Extract the stretch of entries from the line containing "Open the История tab" through the line containing "pos(262,73)", both included, and reproduce every line word for word.

(Records from a dataset)

--------

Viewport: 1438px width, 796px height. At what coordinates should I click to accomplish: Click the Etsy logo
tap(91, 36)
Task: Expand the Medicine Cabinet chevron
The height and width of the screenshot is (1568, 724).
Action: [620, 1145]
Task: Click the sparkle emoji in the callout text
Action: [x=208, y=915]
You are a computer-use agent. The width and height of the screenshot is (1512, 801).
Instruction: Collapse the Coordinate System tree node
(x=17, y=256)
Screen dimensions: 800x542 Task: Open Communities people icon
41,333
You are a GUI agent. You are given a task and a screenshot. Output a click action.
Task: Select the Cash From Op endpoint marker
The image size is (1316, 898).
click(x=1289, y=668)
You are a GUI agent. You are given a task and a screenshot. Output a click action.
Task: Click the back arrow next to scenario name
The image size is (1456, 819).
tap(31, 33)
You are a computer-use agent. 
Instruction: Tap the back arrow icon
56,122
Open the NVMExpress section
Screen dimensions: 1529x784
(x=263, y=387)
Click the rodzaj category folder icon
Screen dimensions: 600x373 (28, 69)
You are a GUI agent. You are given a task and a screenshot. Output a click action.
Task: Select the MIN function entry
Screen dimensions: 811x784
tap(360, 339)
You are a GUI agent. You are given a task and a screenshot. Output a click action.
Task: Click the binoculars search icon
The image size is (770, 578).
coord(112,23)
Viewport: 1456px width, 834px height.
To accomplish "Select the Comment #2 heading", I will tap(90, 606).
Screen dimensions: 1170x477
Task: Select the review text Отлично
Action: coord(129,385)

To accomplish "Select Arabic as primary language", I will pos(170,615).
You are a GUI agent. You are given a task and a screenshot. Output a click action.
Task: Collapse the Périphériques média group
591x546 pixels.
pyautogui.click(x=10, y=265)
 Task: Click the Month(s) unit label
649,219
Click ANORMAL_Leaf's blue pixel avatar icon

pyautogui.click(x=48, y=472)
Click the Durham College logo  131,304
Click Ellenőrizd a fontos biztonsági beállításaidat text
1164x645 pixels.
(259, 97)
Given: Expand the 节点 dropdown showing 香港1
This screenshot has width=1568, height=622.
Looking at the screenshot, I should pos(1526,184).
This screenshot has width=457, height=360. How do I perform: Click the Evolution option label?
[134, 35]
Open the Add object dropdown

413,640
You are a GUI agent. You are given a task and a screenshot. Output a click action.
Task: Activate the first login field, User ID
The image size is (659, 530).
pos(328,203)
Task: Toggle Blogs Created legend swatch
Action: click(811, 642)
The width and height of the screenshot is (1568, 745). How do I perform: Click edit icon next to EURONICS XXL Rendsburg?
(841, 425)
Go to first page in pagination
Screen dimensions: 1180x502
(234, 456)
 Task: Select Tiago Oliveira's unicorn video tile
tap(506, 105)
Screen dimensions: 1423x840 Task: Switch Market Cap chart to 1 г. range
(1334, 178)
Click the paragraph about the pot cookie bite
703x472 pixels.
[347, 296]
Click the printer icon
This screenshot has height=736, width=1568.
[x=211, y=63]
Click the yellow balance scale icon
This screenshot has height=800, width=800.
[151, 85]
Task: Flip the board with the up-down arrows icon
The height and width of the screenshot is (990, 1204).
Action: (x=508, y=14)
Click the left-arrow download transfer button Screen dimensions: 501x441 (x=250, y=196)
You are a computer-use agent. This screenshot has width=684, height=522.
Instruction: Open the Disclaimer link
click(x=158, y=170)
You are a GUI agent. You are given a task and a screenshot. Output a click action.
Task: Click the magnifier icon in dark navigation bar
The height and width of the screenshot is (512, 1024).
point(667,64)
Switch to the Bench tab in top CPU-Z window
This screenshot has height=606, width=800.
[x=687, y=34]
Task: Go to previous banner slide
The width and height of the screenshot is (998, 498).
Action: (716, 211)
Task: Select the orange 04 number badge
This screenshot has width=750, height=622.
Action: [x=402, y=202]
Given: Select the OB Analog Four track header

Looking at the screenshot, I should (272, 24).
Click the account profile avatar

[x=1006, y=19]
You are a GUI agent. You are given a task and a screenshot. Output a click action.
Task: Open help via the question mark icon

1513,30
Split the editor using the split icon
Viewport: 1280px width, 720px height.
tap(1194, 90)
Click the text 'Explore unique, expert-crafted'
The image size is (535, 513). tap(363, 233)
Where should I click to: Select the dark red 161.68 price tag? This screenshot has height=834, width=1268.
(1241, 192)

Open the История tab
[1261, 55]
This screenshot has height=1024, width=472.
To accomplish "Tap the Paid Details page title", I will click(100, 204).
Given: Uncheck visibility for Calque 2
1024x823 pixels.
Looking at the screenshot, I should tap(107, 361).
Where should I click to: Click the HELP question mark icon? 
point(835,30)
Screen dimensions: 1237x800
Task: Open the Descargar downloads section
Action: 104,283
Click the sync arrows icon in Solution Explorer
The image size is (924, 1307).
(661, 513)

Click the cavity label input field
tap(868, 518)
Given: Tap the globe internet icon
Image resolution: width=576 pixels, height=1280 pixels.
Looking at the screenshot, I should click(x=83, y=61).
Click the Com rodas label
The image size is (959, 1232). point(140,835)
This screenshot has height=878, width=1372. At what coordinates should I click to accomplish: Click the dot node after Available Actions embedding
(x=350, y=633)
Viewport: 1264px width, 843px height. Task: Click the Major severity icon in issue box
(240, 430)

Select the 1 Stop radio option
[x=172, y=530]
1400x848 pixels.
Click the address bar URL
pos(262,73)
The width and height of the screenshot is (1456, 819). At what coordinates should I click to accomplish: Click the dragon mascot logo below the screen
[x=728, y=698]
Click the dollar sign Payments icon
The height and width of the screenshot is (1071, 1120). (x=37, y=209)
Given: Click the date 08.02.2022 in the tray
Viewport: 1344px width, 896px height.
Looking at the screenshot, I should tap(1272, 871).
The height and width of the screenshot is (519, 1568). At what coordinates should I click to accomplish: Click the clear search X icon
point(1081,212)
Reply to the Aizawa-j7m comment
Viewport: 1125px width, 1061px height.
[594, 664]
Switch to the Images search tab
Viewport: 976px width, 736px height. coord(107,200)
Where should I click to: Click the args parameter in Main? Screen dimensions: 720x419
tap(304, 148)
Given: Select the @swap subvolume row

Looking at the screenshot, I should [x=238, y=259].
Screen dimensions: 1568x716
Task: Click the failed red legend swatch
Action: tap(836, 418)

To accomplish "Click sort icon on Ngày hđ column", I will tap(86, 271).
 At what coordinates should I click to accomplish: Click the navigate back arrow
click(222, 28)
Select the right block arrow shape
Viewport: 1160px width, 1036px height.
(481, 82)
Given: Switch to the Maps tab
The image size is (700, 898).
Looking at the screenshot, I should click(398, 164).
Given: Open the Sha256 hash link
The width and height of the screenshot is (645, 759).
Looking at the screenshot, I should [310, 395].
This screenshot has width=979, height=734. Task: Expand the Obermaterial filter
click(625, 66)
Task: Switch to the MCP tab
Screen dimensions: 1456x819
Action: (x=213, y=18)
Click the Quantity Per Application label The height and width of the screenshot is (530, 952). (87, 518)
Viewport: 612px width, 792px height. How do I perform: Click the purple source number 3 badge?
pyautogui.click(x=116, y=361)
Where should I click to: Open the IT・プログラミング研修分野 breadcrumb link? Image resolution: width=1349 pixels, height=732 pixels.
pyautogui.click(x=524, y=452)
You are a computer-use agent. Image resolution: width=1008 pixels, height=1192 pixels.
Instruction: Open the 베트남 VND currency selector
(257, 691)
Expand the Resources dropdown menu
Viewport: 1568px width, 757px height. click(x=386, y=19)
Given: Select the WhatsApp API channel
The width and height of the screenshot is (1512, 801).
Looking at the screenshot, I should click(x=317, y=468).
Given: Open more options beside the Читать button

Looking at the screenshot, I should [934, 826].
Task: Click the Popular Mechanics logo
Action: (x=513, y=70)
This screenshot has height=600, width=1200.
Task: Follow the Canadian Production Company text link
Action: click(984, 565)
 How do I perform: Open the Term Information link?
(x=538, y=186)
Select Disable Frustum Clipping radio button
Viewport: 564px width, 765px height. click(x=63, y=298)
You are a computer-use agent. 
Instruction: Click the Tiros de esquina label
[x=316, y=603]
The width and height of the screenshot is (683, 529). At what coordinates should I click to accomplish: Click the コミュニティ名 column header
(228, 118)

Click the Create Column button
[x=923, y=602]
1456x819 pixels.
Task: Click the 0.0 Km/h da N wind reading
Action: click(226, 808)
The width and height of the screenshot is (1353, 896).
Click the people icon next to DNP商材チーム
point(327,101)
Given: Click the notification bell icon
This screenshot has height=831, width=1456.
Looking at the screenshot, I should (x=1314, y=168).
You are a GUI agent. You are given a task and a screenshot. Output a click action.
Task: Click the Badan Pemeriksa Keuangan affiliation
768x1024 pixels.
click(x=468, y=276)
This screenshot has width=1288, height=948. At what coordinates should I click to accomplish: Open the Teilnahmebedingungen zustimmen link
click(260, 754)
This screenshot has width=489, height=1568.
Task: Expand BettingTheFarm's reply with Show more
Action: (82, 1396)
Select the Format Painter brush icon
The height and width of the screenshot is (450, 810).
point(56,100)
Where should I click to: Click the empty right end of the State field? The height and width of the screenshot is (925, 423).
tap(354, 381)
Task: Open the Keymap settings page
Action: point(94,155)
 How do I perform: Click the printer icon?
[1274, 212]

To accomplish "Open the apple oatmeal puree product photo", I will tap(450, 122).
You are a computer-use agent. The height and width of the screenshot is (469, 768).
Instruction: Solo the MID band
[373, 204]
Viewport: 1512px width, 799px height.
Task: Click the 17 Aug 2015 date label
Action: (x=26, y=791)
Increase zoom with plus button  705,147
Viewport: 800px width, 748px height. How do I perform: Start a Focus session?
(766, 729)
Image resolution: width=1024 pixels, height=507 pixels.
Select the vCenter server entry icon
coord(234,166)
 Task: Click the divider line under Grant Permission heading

--------

COMPLETED TASK
Open the История tab
[1261, 55]
This screenshot has height=1024, width=472.
To accomplish "Tap the Paid Details page title", I will click(100, 204).
Given: Uncheck visibility for Calque 2
1024x823 pixels.
Looking at the screenshot, I should tap(107, 361).
Where should I click to: Click the HELP question mark icon? 
point(835,30)
Screen dimensions: 1237x800
Task: Open the Descargar downloads section
Action: 104,283
Click the sync arrows icon in Solution Explorer
The image size is (924, 1307).
(661, 513)

Click the cavity label input field
tap(868, 518)
Given: Tap the globe internet icon
Image resolution: width=576 pixels, height=1280 pixels.
Looking at the screenshot, I should click(x=83, y=61).
Click the Com rodas label
The image size is (959, 1232). point(140,835)
This screenshot has height=878, width=1372. At what coordinates should I click to accomplish: Click the dot node after Available Actions embedding
(x=350, y=633)
Viewport: 1264px width, 843px height. Task: Click the Major severity icon in issue box
(240, 430)

Select the 1 Stop radio option
[x=172, y=530]
1400x848 pixels.
Click the address bar URL
pos(262,73)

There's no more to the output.